I’m not thinking about any of this while getting my massage. I’m completely absorbed in what Laimanee calls “energy sculpture” and “a journey through your own body.” Which points out the difference between massage as art and other forms of social sculpture. Most of the work that has come out of the relational-art camp remains limited by the Western fear of physical contact. Even with the last quarter-century’s explosion of bodywork, our culture remains physically chilly and isolated, most exercise limited to weight training, running, yoga, Pilates — solo routines involving minimal human contact. Social physical contact is narrowed and genitalized, creating at the same time the need for larger amounts of “personal space” (which may then be decorated with attractive paintings and sculptures). Most Westerners devote enormous resources to pursuing relational anaesthetics.

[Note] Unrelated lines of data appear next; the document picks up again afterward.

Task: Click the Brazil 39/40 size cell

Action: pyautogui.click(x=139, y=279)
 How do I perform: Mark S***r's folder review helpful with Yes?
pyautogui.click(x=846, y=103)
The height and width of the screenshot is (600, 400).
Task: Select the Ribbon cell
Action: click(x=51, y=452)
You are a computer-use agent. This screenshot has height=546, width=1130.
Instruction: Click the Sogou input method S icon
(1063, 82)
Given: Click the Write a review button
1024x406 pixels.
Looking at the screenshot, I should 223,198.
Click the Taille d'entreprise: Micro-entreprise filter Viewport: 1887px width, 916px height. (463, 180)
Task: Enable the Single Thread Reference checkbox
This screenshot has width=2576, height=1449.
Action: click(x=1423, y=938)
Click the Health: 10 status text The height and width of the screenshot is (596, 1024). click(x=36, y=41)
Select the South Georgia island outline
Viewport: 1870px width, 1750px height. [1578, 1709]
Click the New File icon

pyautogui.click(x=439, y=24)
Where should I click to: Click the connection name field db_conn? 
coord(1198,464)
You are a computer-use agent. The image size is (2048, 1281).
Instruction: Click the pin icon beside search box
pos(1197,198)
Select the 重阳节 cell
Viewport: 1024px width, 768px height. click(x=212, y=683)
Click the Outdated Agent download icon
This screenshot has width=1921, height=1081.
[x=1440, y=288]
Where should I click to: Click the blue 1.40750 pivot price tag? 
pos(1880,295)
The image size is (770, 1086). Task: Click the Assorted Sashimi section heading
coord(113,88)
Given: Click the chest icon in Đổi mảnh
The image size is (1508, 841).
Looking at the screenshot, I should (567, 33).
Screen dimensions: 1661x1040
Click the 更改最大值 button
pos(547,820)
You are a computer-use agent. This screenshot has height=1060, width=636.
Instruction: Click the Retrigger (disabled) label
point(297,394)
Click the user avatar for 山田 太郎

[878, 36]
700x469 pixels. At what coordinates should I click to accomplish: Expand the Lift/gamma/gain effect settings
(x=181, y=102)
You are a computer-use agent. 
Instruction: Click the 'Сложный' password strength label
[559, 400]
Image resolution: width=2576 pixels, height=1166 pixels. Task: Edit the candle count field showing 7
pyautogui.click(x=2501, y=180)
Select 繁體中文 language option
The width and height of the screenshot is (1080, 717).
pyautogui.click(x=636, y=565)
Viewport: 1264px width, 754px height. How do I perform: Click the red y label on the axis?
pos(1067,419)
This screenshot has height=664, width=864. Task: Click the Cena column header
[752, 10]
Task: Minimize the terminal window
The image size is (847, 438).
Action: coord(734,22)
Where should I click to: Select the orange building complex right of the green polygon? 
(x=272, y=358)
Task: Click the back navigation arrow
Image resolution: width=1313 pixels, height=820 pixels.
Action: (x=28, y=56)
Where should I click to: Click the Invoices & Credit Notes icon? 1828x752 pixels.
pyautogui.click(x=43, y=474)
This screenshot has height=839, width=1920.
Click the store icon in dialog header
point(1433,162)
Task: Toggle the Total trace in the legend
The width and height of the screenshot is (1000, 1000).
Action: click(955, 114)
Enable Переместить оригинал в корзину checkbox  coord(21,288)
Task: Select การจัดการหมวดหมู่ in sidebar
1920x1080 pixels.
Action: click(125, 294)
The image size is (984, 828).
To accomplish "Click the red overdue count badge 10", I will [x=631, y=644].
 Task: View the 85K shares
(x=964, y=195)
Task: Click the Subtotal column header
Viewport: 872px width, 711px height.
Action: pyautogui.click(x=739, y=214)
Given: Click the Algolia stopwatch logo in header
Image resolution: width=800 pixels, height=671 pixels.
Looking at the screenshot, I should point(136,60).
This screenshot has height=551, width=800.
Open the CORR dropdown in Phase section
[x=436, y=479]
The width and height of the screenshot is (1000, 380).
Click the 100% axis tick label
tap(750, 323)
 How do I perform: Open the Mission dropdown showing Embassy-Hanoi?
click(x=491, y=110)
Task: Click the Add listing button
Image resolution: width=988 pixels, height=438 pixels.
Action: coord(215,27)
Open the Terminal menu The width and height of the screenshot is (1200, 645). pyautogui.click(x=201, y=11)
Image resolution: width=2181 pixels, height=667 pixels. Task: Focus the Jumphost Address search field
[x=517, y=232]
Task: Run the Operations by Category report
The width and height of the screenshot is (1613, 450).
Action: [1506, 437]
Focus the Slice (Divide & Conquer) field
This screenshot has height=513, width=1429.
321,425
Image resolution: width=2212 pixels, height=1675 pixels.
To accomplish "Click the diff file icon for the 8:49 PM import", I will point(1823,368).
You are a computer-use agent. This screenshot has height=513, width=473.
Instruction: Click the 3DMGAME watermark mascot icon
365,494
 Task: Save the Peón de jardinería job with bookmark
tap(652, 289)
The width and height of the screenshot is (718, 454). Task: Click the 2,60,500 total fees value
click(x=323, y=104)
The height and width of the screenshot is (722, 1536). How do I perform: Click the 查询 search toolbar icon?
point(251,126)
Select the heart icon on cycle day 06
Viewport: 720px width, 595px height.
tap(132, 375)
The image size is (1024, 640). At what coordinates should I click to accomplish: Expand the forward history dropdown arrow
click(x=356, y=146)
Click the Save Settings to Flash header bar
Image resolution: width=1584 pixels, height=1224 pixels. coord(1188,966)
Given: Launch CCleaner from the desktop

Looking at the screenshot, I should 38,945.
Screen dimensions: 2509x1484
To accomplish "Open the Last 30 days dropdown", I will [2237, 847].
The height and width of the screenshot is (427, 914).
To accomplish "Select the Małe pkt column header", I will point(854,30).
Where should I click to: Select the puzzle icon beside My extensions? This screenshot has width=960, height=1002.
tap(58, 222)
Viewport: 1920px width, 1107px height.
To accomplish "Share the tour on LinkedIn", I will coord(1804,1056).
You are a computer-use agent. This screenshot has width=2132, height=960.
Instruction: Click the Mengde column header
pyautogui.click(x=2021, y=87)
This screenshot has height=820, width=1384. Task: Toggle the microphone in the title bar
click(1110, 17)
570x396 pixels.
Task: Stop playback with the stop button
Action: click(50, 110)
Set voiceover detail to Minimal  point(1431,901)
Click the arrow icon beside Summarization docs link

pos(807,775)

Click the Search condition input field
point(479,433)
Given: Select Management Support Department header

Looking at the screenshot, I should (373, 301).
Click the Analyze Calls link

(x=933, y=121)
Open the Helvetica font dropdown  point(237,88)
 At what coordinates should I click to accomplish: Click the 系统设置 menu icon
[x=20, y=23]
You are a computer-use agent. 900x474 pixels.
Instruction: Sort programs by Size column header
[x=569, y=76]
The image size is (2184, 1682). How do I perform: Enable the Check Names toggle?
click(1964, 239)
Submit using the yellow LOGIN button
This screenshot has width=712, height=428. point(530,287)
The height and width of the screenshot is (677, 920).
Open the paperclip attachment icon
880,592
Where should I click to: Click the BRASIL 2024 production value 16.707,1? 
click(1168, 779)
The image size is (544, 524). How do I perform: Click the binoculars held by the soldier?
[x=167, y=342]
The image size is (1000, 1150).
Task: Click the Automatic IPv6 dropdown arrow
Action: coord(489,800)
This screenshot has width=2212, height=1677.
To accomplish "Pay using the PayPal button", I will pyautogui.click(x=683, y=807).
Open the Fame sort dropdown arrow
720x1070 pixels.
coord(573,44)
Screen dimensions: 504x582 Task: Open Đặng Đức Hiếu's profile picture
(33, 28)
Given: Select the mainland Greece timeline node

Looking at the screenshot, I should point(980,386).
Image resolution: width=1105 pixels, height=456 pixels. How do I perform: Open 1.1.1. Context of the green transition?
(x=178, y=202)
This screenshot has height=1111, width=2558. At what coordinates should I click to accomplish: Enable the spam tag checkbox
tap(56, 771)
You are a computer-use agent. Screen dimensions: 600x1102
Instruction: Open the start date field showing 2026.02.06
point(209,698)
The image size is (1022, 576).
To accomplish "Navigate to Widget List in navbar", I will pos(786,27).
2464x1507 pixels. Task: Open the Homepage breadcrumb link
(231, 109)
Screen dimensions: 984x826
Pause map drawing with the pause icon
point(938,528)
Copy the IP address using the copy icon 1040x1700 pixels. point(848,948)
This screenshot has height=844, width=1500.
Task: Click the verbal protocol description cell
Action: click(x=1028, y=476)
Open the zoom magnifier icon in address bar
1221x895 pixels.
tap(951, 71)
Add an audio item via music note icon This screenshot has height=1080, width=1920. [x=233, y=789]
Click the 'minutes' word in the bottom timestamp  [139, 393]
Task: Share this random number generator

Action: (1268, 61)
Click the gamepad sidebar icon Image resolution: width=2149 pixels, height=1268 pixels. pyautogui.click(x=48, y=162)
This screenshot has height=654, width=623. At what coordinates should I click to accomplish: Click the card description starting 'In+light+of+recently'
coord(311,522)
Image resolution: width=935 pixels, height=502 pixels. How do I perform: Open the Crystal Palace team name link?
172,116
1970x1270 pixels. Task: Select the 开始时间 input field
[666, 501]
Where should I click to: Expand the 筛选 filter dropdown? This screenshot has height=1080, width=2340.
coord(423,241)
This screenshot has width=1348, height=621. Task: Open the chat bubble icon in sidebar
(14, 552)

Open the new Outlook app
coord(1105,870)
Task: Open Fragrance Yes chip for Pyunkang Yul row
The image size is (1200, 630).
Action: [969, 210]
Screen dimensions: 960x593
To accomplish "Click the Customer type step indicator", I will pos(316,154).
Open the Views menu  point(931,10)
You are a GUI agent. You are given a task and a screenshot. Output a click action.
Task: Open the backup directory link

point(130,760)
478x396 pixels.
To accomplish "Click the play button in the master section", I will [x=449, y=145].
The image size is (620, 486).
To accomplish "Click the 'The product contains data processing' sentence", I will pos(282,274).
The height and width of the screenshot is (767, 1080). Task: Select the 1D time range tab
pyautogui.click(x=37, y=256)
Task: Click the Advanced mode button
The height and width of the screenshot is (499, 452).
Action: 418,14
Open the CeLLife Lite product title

Modernism provides a Western context for massage as art, but in Thailand, where modernism has only had a very slight impact, massage is a constant — “like eating or drinking water,” says Laimanee. Whether the ease with which this ancient practice slots neatly into contemporary art discourse is more than a coincidence, is a question that makes my chakras start to shut down again. And frankly, who cares? If all the mediocre artists were to start giving really good massages instead, the art world would be a far more relaxed and flexible place.